Australia’s top 50 websites could be helping steer end users towards malware, according to cyber security company Menlo Security, which is about to enter the Australian market with what it says is a solution to the problem.
Menlo Security’s CTO, Kowsik Guruswamy, told Computerworld that many of the country’s most popular websites link to external sites that are running old software with known vulnerabilities.
“We looked at the top 50 sites in Australia, 26 per cent are linking to sites running vulnerable versions of software some of them Microsoft IS 6.0 [web server software] released in 2003” he said.
“I have seen live sites running Microsoft IS 5.0, released in 2000, which reached end of life in about 2003,” Guruswamy said. “This is the root of all evil. If I’m a bad guy I don’t need to go to a popular site, I just need to hack one of these sites running really old software.”
Menlo Security has developed an analysis tool which examines a website, lists all the external links to other websites, identifies the software running on those sites and flags versions that are not current.
Web Isolation to the rescue
Menlo Security’s solution to this problem is its Web Isolation Platform and its recently patented Adaptive Clientless Rendering technology. The Menlo Security Isolation Platform sits between an end user’s browser and the Internet.
“The isolation platform allocates a new browser for you,” Guruswamy said. “It goes to the website on my behalf and it talks to these other sites and the adaptive clientless rendering takes the benign aspects of the visual elements and delivers them to your browser so you can [browse] wherever you want without risk.”
Menlo Security offers the platform as a cloud-based service, hosted on AWS, and also as a virtual appliance for installation in a company’s data centre.
Guruswamy said: “We are 100 per cent agnostic to devices, and there is no client we need to install on the device.” He added: “Isolation is a proven technology the thing people have not been able to figure out is how to do it at scale, without compromising user experience. We believe we have done that.
Patented web page rendering
Menlo Security has just announced the award of a US patent (No. 9,391,832) for its Adaptive Clientless Rendering technology. It was filed in 2011 and, is based on the work of professor Dawn Song, a cyber security researcher at the University of California at Berkeley
Menlo Security’s cofounder and chief architect Gautam Altekar started a spinoff from the university, Safely, with Song to develop and commercialise the isolation technology that is now is the core of Menlo Security's offering.
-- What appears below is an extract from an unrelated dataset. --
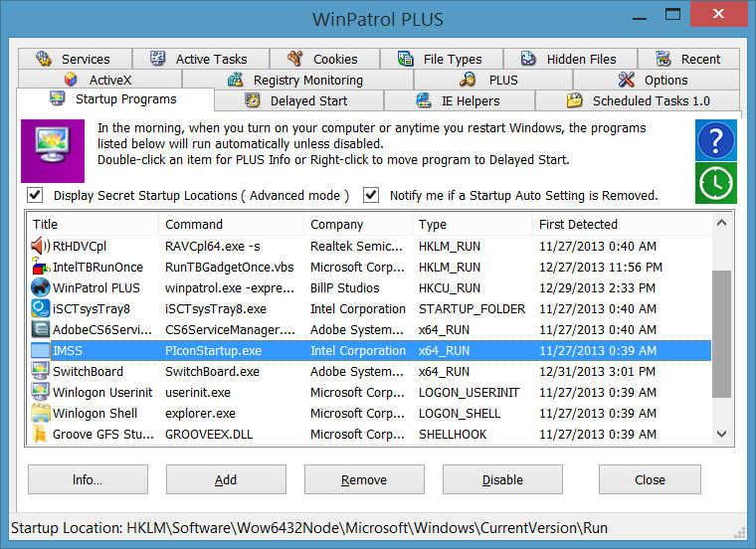Click the Groove GFS folder icon
Screen dimensions: 756x549
click(41, 434)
Menlo Security has yet to formally enter the Australian market Guruswamy said it would be naming local partners shortly.
In April Menlo Security announced a partnership with Check Point enabling Check Point’s security gateways to selectively steer network traffic to Menlo Security's Isolation Platform.
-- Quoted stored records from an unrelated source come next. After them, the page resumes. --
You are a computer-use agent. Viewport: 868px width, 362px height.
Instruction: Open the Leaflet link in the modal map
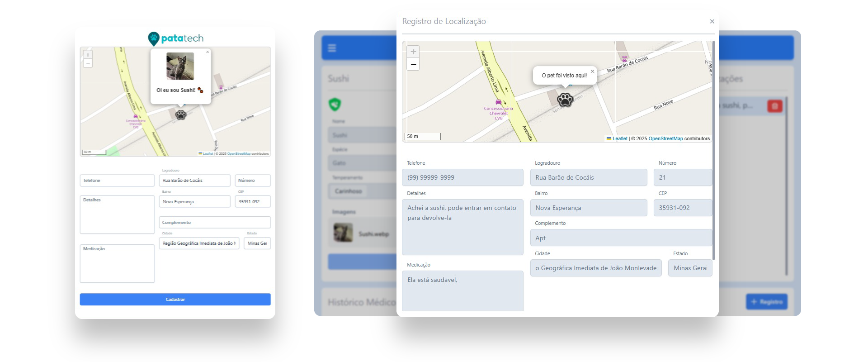pos(619,138)
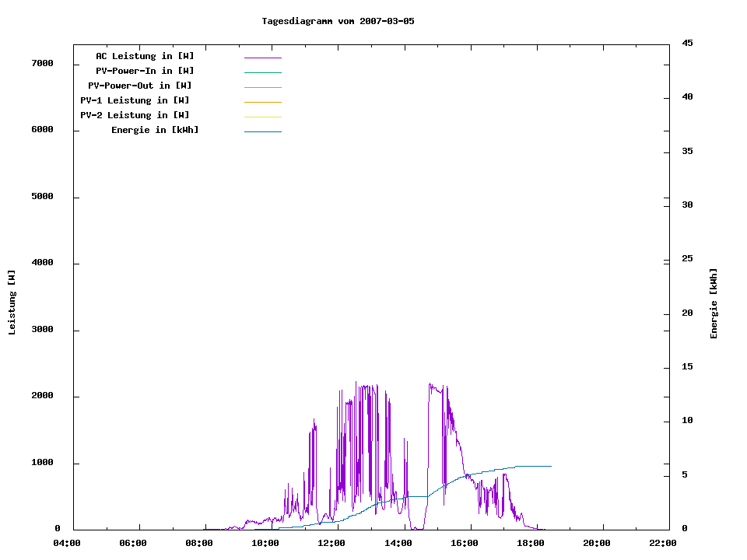Select the light blue PV-Power-Out legend line
The height and width of the screenshot is (560, 747).
click(x=262, y=87)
In June it announced a partnership with Cloud Harmonics under which Cloud Harmonics will provide customised training, services and support to the value added resellers in Cloud Harmonics' channel partner community.
Menlo Security also has a global resale agreement through Fujitsu.“They taking our virtual appliance, white labelling it and they are putting it in their data centre and offering it to customers,” Guruswamy said, adding that the company expected to announce other similar deals in the near future.
Out of stealth mode with US$35m fundingMenlo Security emerged from stealth mode in June 2015, announcing a US$25 million round of Series B funding led by Sutter Hill Ventures. Existing investors General Catalyst, Osage University Partners and Engineering Capital also participated. That took the company's total funding to US$35 million.